Coquilles en stock

Errata non grata

< mardi 26 septembre 1995 >
Chronique

Pour le journaliste, l'orthographe n'est pas loin de symboliser le pire des cauchemars. Non qu'à l'origine il soit toujours brouillé avec elle, il s'en faut : sa formation, essentiellement littéraire, le favoriserait plutôt et Bernard Pivot le range, le plus naturellement du monde, parmi les professionnels de ses championnats. Mais les impératifs techniques et commerciaux de la presse moderne, l'urgence qui préside à chacune de ses tâches, les conditions de travail souvent difficiles qui sont les siennes, sont autant de tapis rouges déroulés devant Sa Majesté la coquille ! Que dire, alors, de son désarroi devant les missives, vertueusement indignées, qui échouent sur son bureau pour y parler d'incompétence, d'ignorance ou, à tout le moins, de négligence ?...

CONSIGNE A:
Résumez la chronique en deux phrases.
CONSIGNE B:
Traduisez en anglais cette phrase de la chronique : « Pour le journaliste, l'orthographe n'est pas loin de symboliser le pire des cauchemars. »
CONSIGNE C:
Veuillez restituer tel quel le passage de la chronique qui va de "Errata non grata" jusqu'à "moins, de négligence ?...".
La liste qui suit provient d'une autre source.

DONNÉES FOURNIES:
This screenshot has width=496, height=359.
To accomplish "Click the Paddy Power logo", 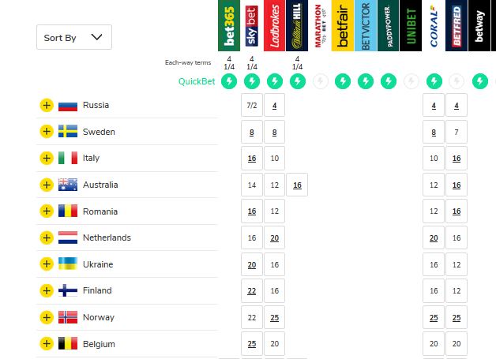I will (389, 26).
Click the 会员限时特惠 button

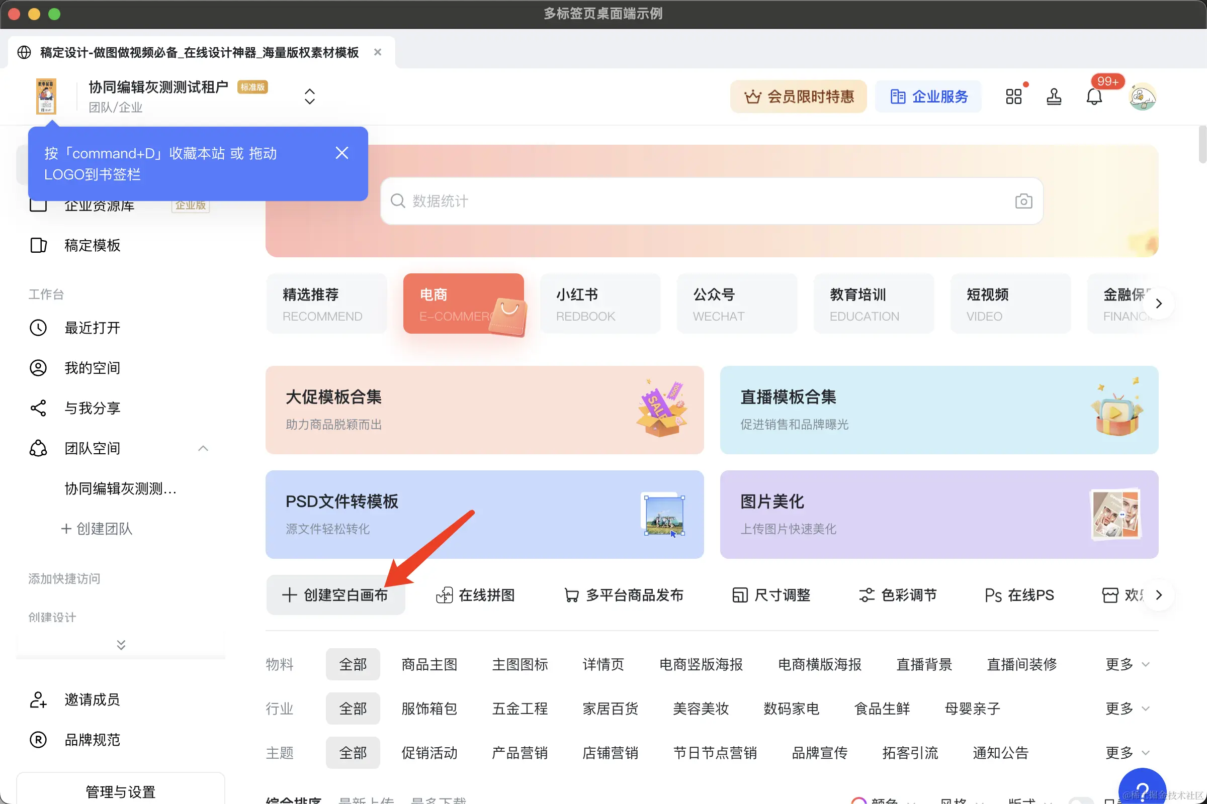[798, 96]
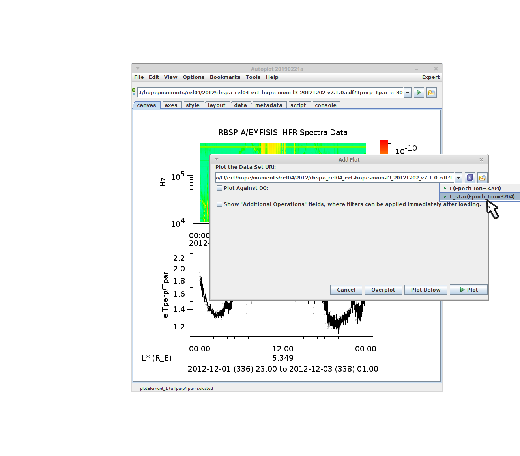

RÉPONSE ATTENDUE A:
Pour le journaliste, l'orthographe est presque le pire des cauchemars. Sa formation littéraire le favoriserait plutôt, mais l'urgence, les impératifs techniques et commerciaux et les conditions de travail difficiles de la presse moderne ouvrent la voie aux coquilles, et l'exposent à des lettres indignées qui l'accusent d'incompétence, d'ignorance ou de négligence.

RÉPONSE ATTENDUE B:
For the journalist, spelling comes close to symbolizing the worst of nightmares.

RÉPONSE ATTENDUE C:
Errata non grata

< mardi 26 septembre 1995 >
Chronique

Pour le journaliste, l'orthographe n'est pas loin de symboliser le pire des cauchemars. Non qu'à l'origine il soit toujours brouillé avec elle, il s'en faut : sa formation, essentiellement littéraire, le favoriserait plutôt et Bernard Pivot le range, le plus naturellement du monde, parmi les professionnels de ses championnats. Mais les impératifs techniques et commerciaux de la presse moderne, l'urgence qui préside à chacune de ses tâches, les conditions de travail souvent difficiles qui sont les siennes, sont autant de tapis rouges déroulés devant Sa Majesté la coquille ! Que dire, alors, de son désarroi devant les missives, vertueusement indignées, qui échouent sur son bureau pour y parler d'incompétence, d'ignorance ou, à tout le moins, de négligence ?...